El encuentro de la Organización de Países Exportadores de Petróleo (OPEP) y sus aliados -incluida Rusia-, un grupo conocido como OPEP+, será llevado adelante hoy, con el objetivo de analizar la situación del mercado hidrocarburífero y el estado actual de la demanda de combustible.
En este contexto, días atrás, el gobierno del presidente de Estados Unidos, Joe Biden, instó a la alianza a elevar su bombeo para hacer frente al aumento de los precios de la gasolina, al considerarlo como una amenaza para la recuperación económica mundial.
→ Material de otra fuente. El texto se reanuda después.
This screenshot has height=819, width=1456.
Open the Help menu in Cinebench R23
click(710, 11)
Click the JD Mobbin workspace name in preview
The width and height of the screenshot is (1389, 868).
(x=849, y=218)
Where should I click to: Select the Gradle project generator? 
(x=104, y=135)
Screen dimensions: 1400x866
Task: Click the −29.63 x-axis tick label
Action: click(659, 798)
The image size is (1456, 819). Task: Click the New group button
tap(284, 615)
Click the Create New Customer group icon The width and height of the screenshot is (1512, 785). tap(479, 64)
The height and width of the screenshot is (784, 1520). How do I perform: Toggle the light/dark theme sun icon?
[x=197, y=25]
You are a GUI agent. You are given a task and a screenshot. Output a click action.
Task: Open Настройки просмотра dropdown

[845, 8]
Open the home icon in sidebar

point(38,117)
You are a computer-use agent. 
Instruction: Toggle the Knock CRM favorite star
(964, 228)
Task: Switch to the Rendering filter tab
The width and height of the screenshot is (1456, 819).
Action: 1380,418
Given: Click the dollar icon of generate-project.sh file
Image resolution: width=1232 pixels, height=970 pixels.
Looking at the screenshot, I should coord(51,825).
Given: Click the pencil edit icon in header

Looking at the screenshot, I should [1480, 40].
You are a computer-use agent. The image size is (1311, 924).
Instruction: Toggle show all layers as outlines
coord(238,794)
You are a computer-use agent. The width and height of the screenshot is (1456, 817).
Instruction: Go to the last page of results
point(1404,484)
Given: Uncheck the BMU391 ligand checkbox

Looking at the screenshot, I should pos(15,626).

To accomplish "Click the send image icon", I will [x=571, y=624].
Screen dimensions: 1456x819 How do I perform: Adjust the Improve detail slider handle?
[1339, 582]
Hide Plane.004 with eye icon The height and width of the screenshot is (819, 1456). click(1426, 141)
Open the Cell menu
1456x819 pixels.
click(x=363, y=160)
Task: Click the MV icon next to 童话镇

"Una conclusión inevitable es que no agregarán barriles adicionales en virtud de la solicitud reciente de Washington. Tampoco pausarán el levantamiento de las restricciones de suministro", dijo Stephen Brennock, de la corredora de petróleo PVM.
"No hay razón para pensar que la OPEP+ va a sacudir el barco cuando se trata de su estrategia de producción", agregó.
Además, los precios de la materia prima también fueron respaldados por la publicación de un informe de la industria estadounidense que mostró que los inventarios de crudo cayeron más de lo esperado la semana pasada, aunque gran parte de la capacidad de las refinerías del país aún permanece fuera de línea tras el paso del huracán Ida.
Las existencias de crudo de Estados Unidos cayeron 4 millones de barriles durante el período de siete días finalizado el 27 de agosto, indicaron el martes dos fuentes del mercado, que citaron cifras del Instituto Americano del Petróleo (API, por su sigla en inglés).
Sin embargo, se espera que los valores del crudo estadounidense se mantengan bajo presión a medida que la producción de petróleo y gas costa afuera en el Golfo de México se recupere gradualmente, aunque es probable que las operaciones de las refinerías demoren más en volver a la normalidad, detallaron analistas de la industria.